### Records provided

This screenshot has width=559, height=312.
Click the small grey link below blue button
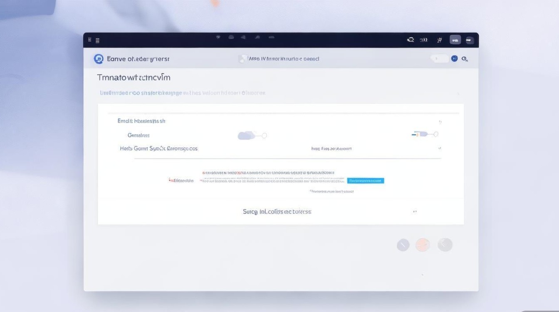pyautogui.click(x=331, y=191)
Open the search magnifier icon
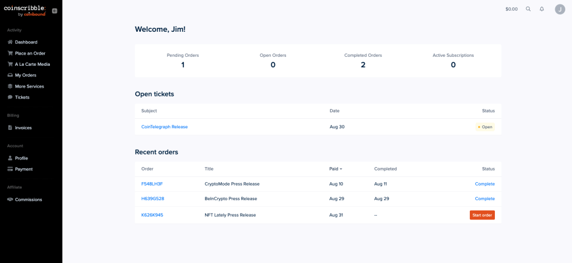The image size is (572, 263). [528, 9]
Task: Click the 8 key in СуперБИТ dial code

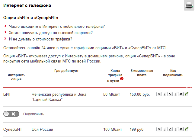Action: (x=175, y=129)
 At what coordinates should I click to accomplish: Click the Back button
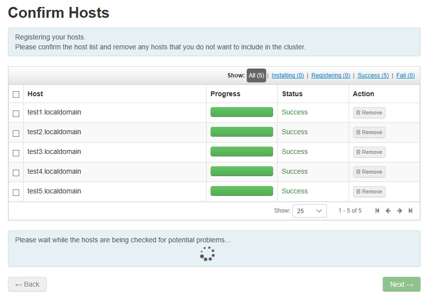pyautogui.click(x=27, y=284)
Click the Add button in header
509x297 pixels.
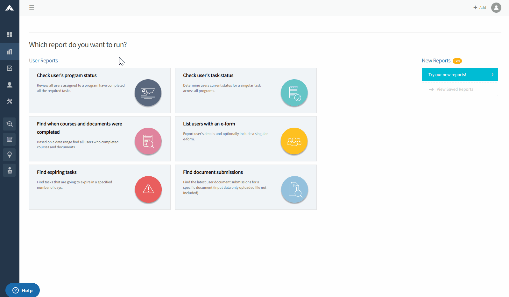tap(480, 8)
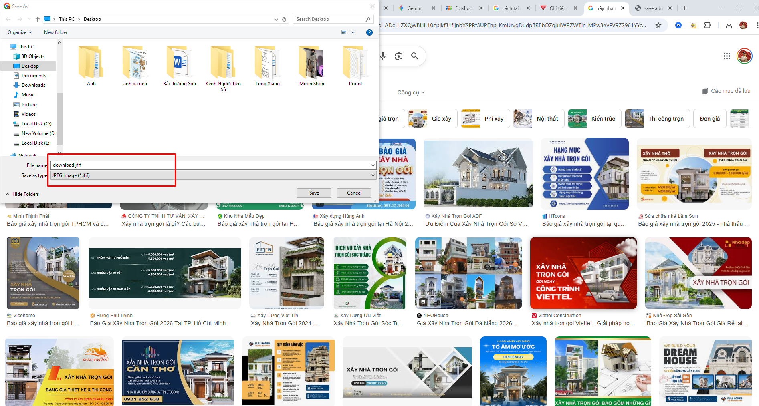Open the Google apps grid

pyautogui.click(x=727, y=56)
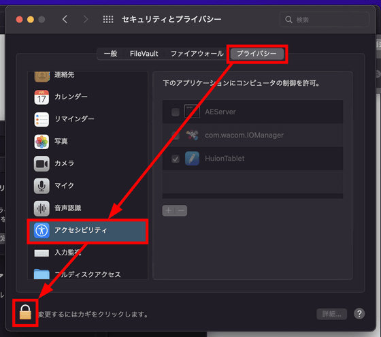Go back with the left chevron
Viewport: 381px width, 337px height.
65,19
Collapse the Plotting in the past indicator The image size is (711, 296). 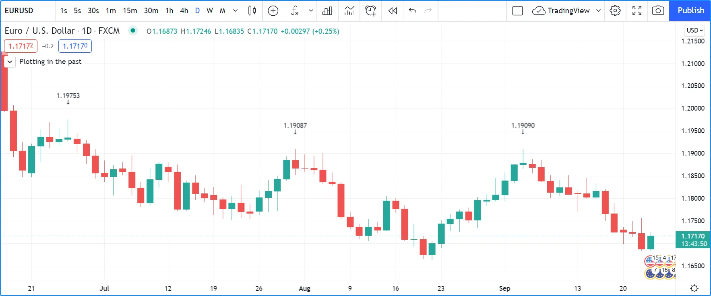tap(10, 62)

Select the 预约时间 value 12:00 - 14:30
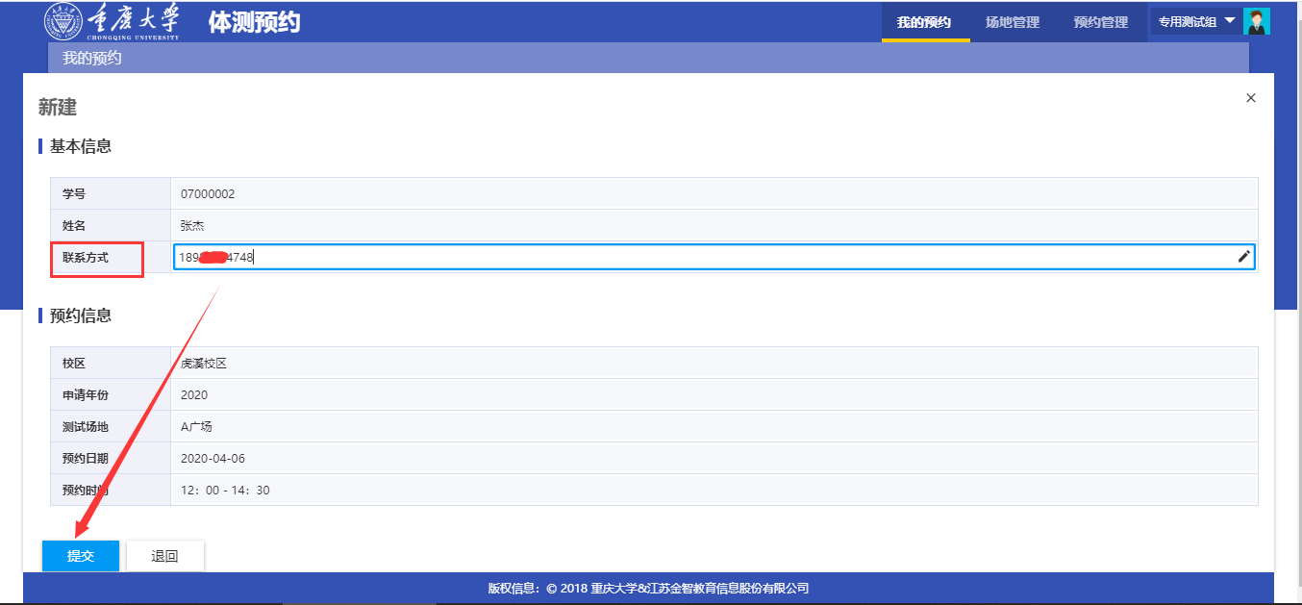(225, 490)
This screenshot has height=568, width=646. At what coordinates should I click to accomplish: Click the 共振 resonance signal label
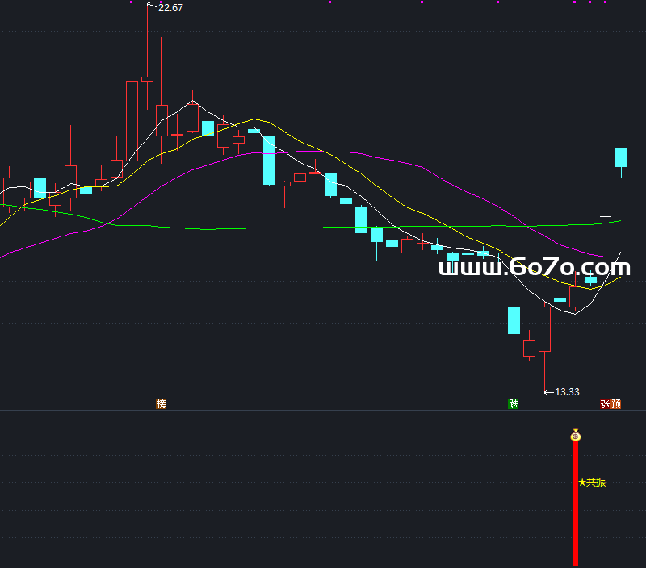596,482
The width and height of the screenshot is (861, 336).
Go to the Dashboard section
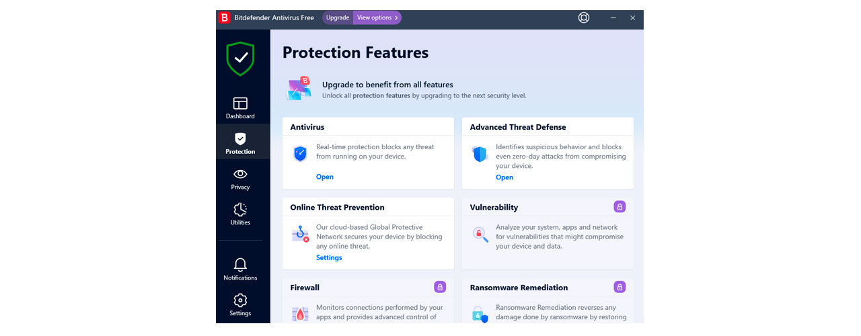pyautogui.click(x=240, y=108)
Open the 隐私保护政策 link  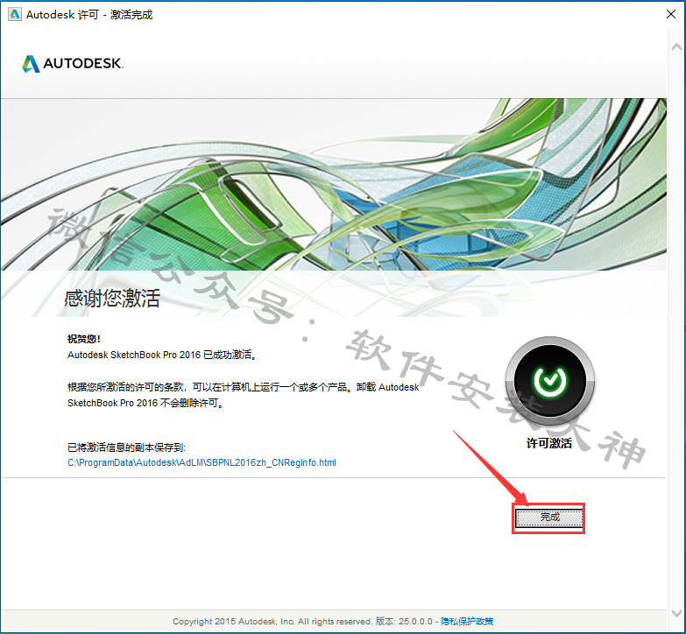click(467, 622)
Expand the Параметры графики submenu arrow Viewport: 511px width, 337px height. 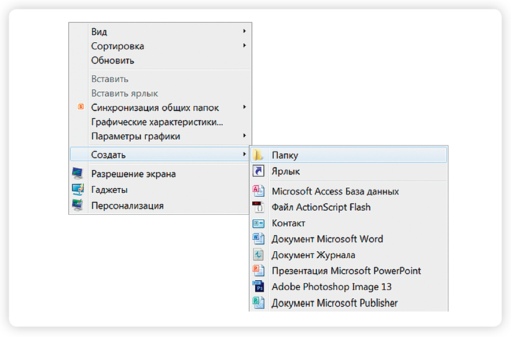tap(244, 135)
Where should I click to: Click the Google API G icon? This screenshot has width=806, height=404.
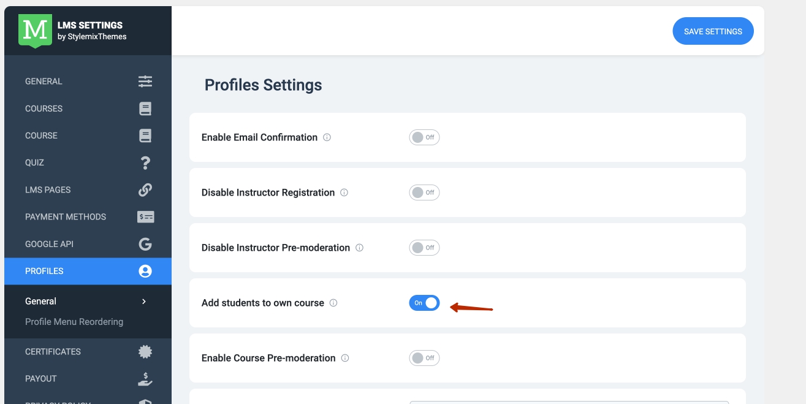145,244
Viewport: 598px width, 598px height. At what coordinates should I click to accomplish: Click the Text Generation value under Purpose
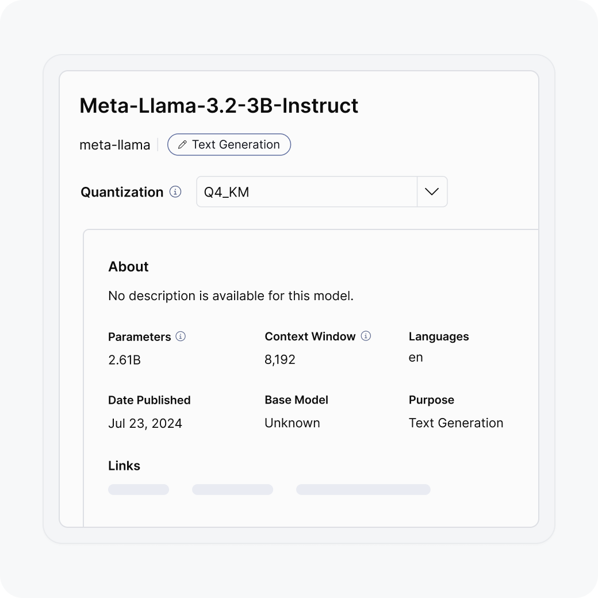tap(456, 423)
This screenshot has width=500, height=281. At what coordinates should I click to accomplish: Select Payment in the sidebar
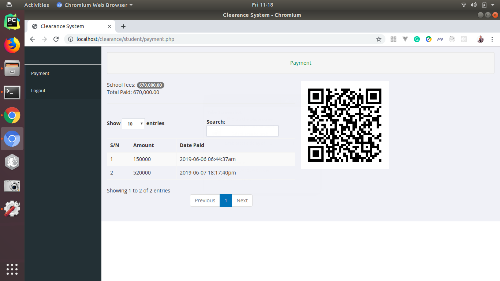[40, 74]
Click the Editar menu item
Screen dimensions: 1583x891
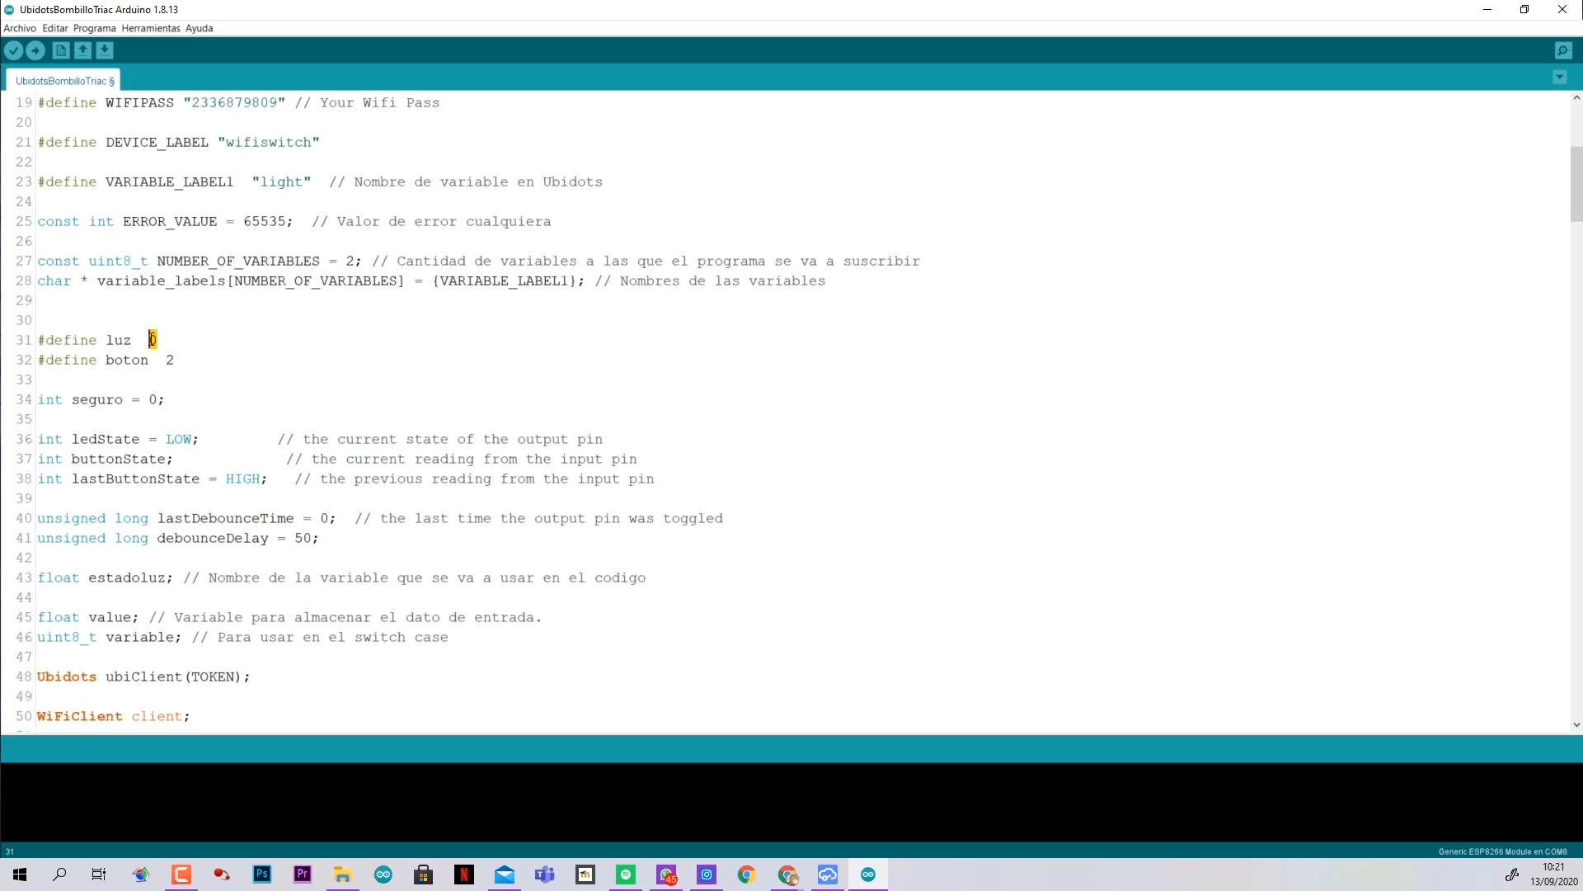(54, 28)
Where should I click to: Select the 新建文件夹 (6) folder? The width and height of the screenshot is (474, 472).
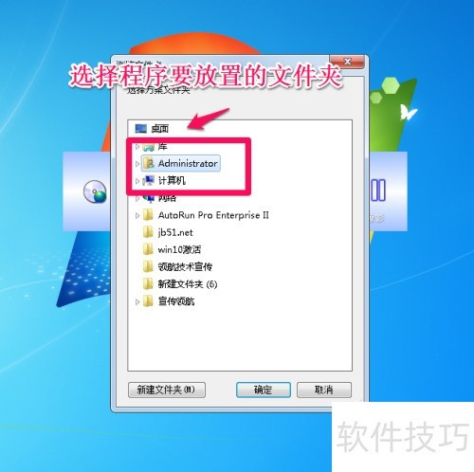pyautogui.click(x=180, y=284)
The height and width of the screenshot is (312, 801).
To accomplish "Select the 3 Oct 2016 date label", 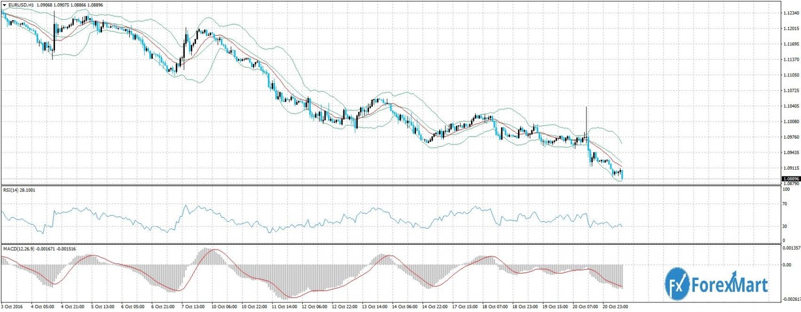I will (x=13, y=307).
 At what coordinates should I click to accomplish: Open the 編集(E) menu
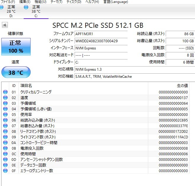pyautogui.click(x=25, y=2)
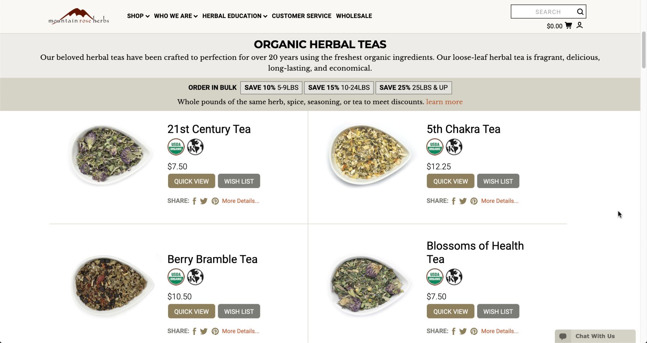Open the shopping cart icon

tap(568, 25)
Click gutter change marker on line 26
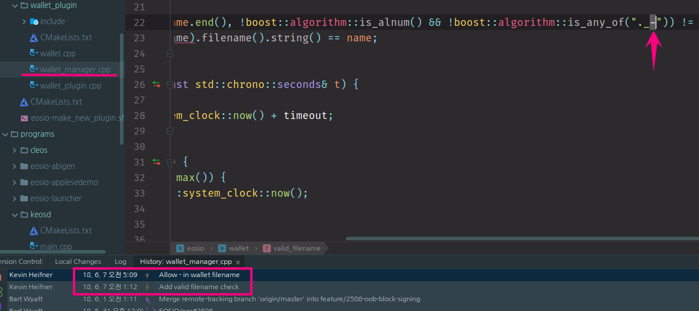 (156, 85)
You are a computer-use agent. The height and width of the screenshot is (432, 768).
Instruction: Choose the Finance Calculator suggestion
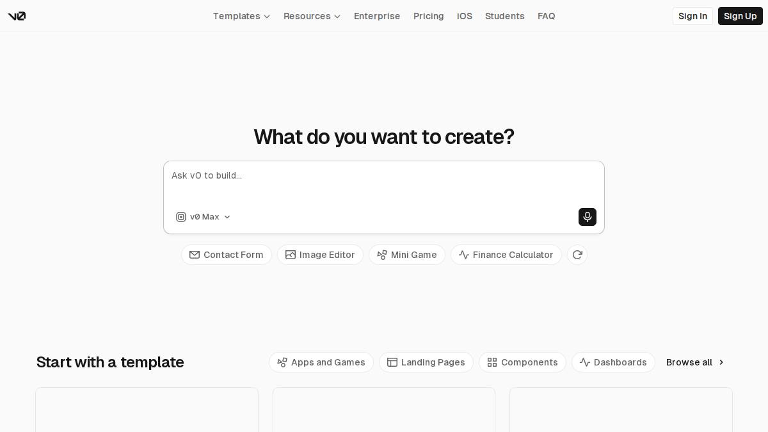(x=506, y=255)
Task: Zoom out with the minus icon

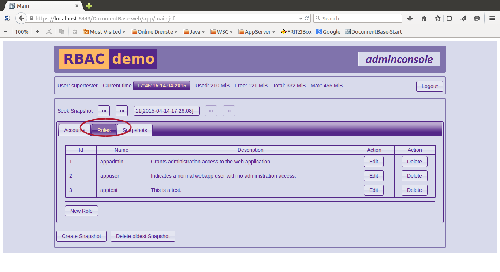Action: [x=5, y=32]
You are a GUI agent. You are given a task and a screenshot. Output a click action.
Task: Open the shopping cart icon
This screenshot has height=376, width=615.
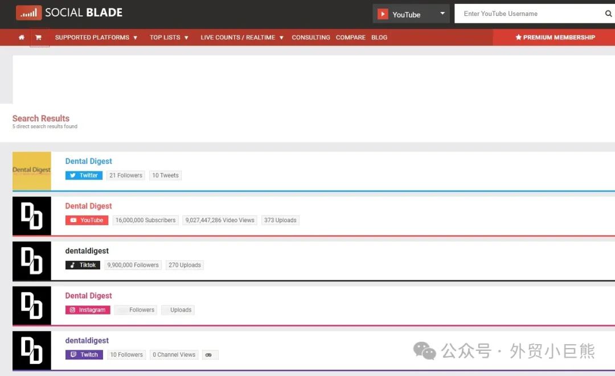tap(38, 38)
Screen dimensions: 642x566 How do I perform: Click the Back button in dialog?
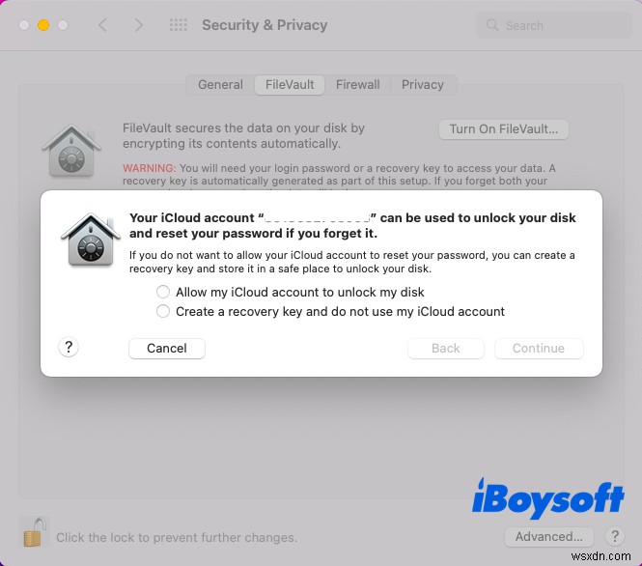446,348
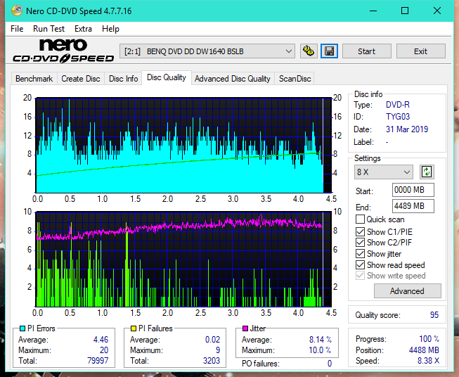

######

What is required: Sift the data above for lines with "agent", then copy each one.

Task output:
You are a computer-use agent. The height and width of the screenshot is (432, 768).
You are a GUI agent. You are given a task and a screenshot. Output a click action.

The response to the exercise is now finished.